Start Data in this exercise

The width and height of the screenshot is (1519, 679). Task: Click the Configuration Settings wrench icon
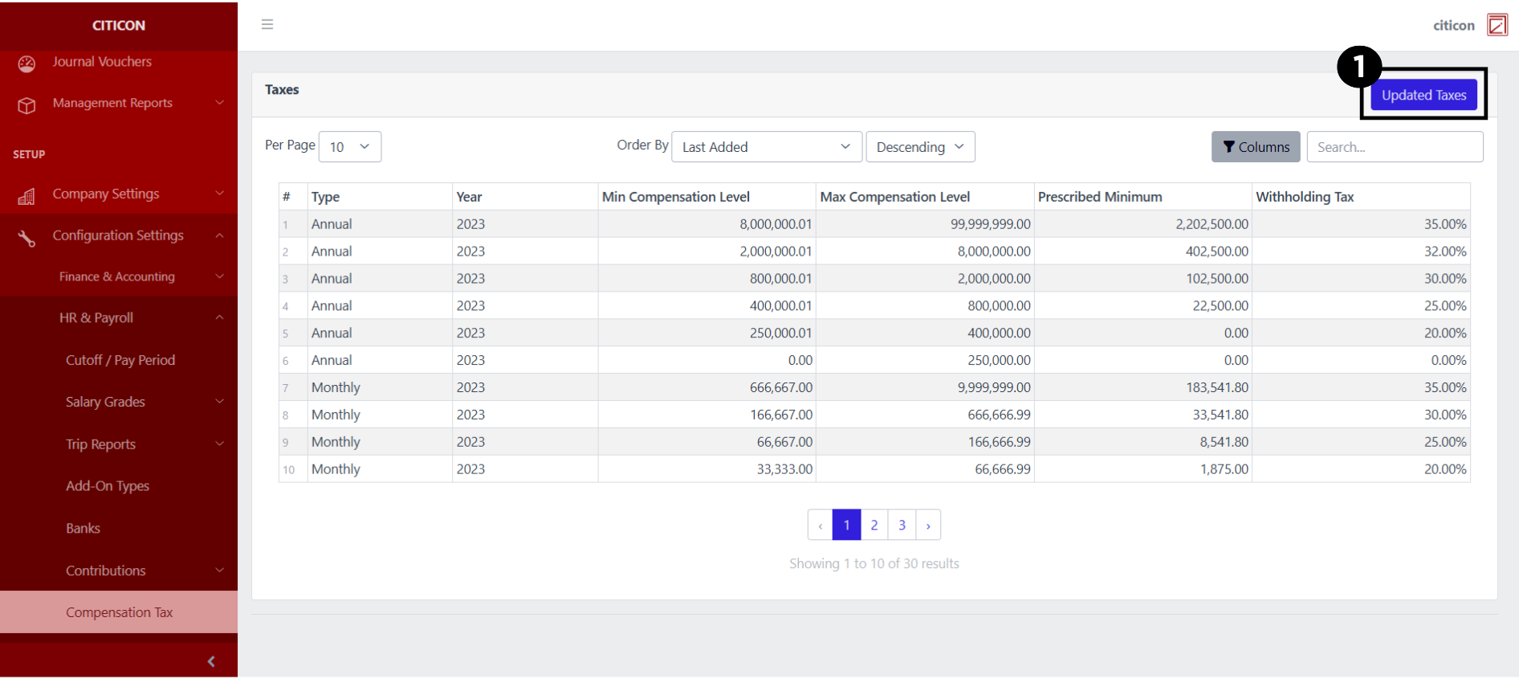(26, 237)
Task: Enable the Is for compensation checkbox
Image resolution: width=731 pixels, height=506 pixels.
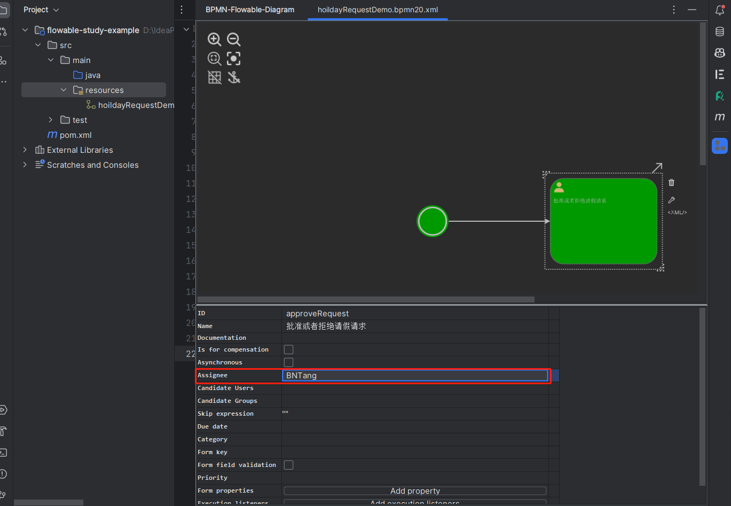Action: tap(288, 349)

End Data in this exercise

* Goal *
Retype every line of the records above word for word, omitting the pictures from your answer.

* Task response *
The width and height of the screenshot is (1519, 679). Task: Click the Configuration Settings wrench icon
(26, 237)
Task: Enable the Is for compensation checkbox
Image resolution: width=731 pixels, height=506 pixels.
Action: tap(288, 349)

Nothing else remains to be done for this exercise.